All this is going to come to a boil when the family arrives at the home where Edie rules. Annie will attempt to curry favor from Danny in direct competition with Edie (who doesn’t appreciate anyone coming between her and her son) and Ronnie will discover his wife’s ultimate cruelty – and Fanny will wash her hands of all of it.

This is the third feature of San Francisco Bay Area filmmaker Chris Brown, who is also an accomplished songwriter and wrote the songs for the movie (including the oddball Christmas songs that Edie forced Danny to sing with her). Incidentally if you can find his album Now That You’re Fed and particularly the song “All My Rivals,” do go for it, the music is amazing.

He also wrote the script and collects a group of characters who pass through our gaze generally undetected when we see them on the streets but once you get to know them, you find them anything but bland. In that sense, they are very realistic – think of all the people you pass by without truly seeing them.

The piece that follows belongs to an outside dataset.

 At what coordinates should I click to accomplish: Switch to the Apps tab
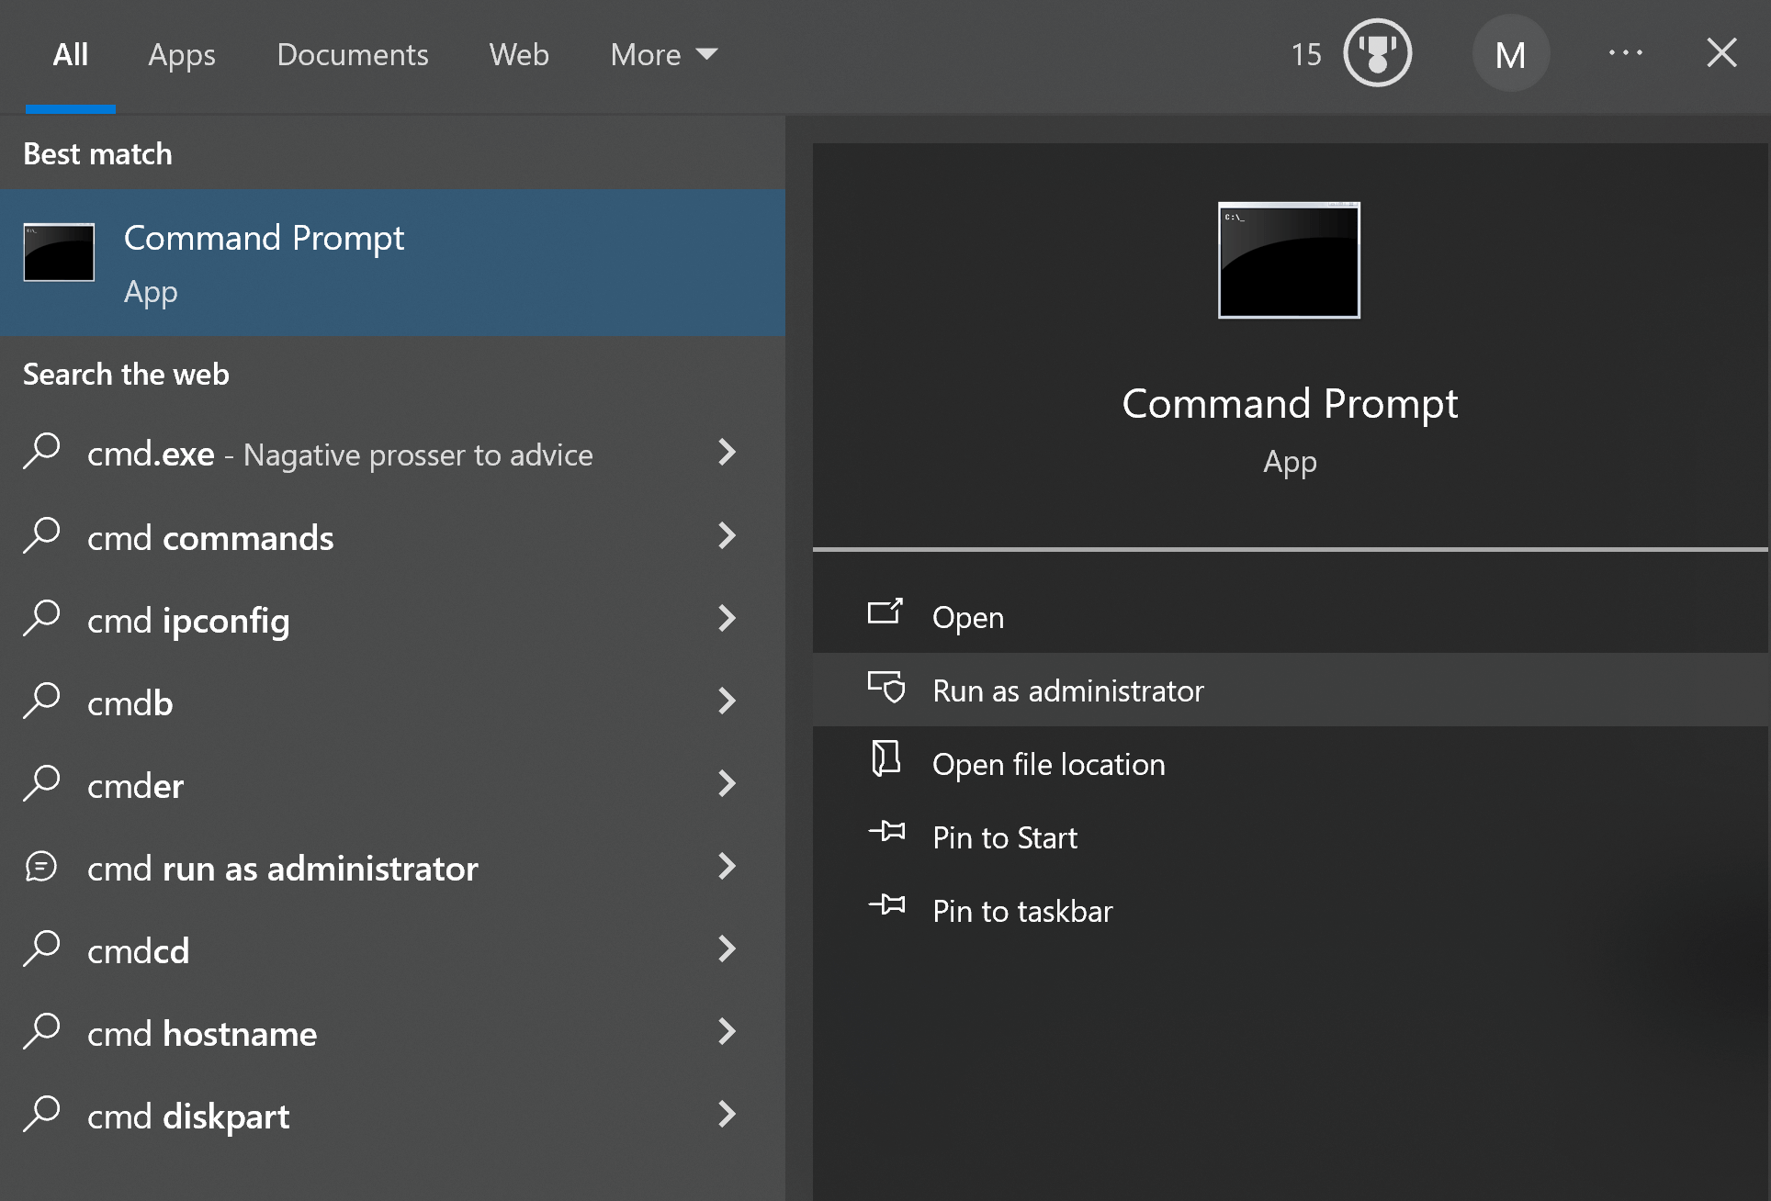(181, 55)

We are all visible to the naked eye yet invisible to the gaze of others. Brown captures that aspect of our society very nicely and it adds to the realism of the film.

Pixley does some amazing work as Fanny to the point where you wonder if she might not have some of the issues she’s portraying. She’s that spot-on in her performance. Frangione also does an exceptional job, taking a character that is not necessarily sympathetic early on and in a matter of a minute or two makes him so. To Brown’s credit, he doesn’t write Todd as a Cheech and Chong clone but imbues the character with a personality that is more than a guy who smokes dope. Not all stoners are all about the dope.

The movie succeeds in painting a picture that is both funny and tragic. The children are all scarred by their mother’s behavior and while at times you want to punch Edie in the face, she is also ultimately a victim of her own behavior and if you look past the ugliness, you see someone who has been bitterly disappointed by life. The movie is compelling from the opening moments to the shocking last scene. It is not always easy to watch a family implode but Brown makes it funny and sad, like seeing a car full of clowns in a head-on collision with a semi.

REASONS TO GO: No matter how bad your family dynamics are, you’ll feel better about them after seeing this family. Organic performances and a clever script.

REASONS TO STAY: Mama Edie is such a horror show that people might actually cringe.

FAMILY VALUES: There is a smattering of foul language and a bit of drug use.

HOME OR THEATER: Look for it at a festival near you.